I just had a terrific trip to the Kitchener Blues Festival in Ontario, a free festival with multiple stages, good production, and a bunch of really dedicated and friendly folks organizing it. This year they featured a number of Alligator artists, including JJ Grey & Mofro, The Holmes Brothers, Rick Estrin & The Nightcats, Eddy “The Chief” Clearwater, and Lil’ Ed & The Blues Imperials. JJ debuted songs from his brand new Alligator release, Georgia Warhorse, which hit #74 on the Billboard Top 200 chart the week of its debut (pretty great–we haven’t had a Top 200 album for 20 years.) My wife Jo accompanied me to Kitchener to celebrate our 15th wedding anniversary, and we danced to The Holmes Brothers performing Pledging My Love. Plus, the Festival was kind enough to honor me with their Mel Brown Award. Mel was a great guitarist and organist, a real “musician’s musician,” who spent the last part of his life in Kitchener. His distinguished career included playing rhythm guitar on Albert Collins’ Cold Snap album, which I’ll tell you more about below. The Festival also organized a week-long “blues camp” for aspiring young musicians, culminating with an afternoon-long performance at the Festival. It clearly inspired a lot of kids to delve more deeply into the blues. One more thing—the Kitchener Blues Festival receives over $100,000 in Canadian government funding! Maybe we have something to learn from the Canadians?
It seems like the second half of 2010 has turned into an Alligator harp fest. Besides our brand new Charlie Musselwhite CD, The Well, we’ve re-signed another of the all-time great harp men, James Cotton, and just released his new self-produced record, Giant. James cut three great albums for us in the 1980s and ‘90s, High Compression, Live From Chicago—Mr. Superharp Himself!! and finally Harp Attack!!, the supersession with his pals Junior Wells, Carey Bell and Billy Branch. In June, James tore things up at the Chicago Blues Festival, and his playing on Giant is just as strong, with his signature huge tone and amazing power that totally belies his age. With Rick Estrin, Charlie and James, Alligator can now boast of having three of the world’s finest harp players.

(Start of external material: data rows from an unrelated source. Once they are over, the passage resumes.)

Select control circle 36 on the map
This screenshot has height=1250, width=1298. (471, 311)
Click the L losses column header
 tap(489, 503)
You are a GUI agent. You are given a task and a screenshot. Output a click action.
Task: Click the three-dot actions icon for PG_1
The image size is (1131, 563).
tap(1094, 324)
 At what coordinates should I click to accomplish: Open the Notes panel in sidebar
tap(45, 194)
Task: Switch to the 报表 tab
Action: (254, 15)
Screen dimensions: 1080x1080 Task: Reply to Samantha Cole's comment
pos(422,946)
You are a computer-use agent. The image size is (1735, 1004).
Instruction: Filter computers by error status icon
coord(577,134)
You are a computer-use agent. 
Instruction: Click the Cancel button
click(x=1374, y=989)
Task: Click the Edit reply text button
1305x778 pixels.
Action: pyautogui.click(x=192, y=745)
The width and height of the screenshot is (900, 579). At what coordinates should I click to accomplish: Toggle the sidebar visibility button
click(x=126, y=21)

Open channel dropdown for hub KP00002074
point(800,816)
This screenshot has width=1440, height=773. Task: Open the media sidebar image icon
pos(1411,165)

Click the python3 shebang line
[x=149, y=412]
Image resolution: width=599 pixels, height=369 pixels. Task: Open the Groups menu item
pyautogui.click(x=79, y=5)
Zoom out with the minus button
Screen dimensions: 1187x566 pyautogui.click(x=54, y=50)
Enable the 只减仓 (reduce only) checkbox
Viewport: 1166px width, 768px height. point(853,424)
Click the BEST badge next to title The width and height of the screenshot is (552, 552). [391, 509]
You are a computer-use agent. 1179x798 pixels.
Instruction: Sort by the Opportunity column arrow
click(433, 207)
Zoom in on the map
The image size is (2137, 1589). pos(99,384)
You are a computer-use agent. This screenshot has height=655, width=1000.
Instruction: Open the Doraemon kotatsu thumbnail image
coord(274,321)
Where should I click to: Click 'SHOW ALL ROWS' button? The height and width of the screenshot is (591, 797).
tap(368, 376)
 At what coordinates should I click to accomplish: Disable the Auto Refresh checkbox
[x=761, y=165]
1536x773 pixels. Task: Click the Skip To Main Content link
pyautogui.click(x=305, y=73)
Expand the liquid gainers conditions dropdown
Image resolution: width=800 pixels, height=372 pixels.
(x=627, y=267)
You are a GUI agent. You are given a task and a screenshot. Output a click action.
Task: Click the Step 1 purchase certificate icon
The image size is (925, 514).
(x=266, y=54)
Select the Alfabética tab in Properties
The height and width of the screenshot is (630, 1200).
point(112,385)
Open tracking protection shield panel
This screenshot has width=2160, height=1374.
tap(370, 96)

I’ve been telling you about the recording of Cold Snap, Albert Collins’ 1986 album. After the sessions with Jimmy McGriff’s great organ playing, we still needed to cut a few more tunes to complete the project. Albert had recorded everything he’d written and chosen for the album, so he encouraged me to suggest some tunes. Years before, I’d heard a San Francisco bluesman named Johnny Nitro perform an hilarious song called Too Many Dirty Dishes, and had managed to get a tape of the tune from him. I knew from the moment I heard it that it was perfect for Albert’s wry, humorous storytelling. I also suggested an obscure Lowell Fulson song called Bending Like A Willow Tree. Finally, I had been pushing a song on Albert for a couple of albums that he wasn’t really sure of for himself, but I believed in. It was an old, obscure Jimmy Liggins tune that I first heard performed on an Ike Turner album by one Ike’s many vocalists, Lonnie The Cat. This time, Albert agreed to give it a try, though he still wasn’t sure he could make it his own. As you probably guessed, the song was I Ain’t Drunk, which became one of his most-requested tunes. Albert flew into Chicago from Los Angeles on the overnight redeye flight, and, after he caught a couple hours of sleep, we headed for a little rehearsal studio, determined to work up the arrangements on these three songs and take them directly to the studio to record that same night. Drummer Morris Jennings, bassman extraordinaire Johnny B. Gayden and our old pal keyboardist Allen Batts, along with Mel Brown, who flew in again from Austin, comprised the band. Albert, who had never performed any of these songs before, jumped into them with both feet. He had enjoyed creating guitar sound effects for the tune Snowed In on the Frostbite album, and Too Many Dirty Dishes gave him the opportunity to invent a slew of new ones. If you listen, only one of these sounds is very slightly studio-enhanced; all the rest came straight out of Albert’s fingers and Telecaster, all invented that afternoon! For Willow Tree, Mel and Johnny created a funky, reggae-ish groove that took the song in a whole different direction from Lowell’s original and really fired up Albert.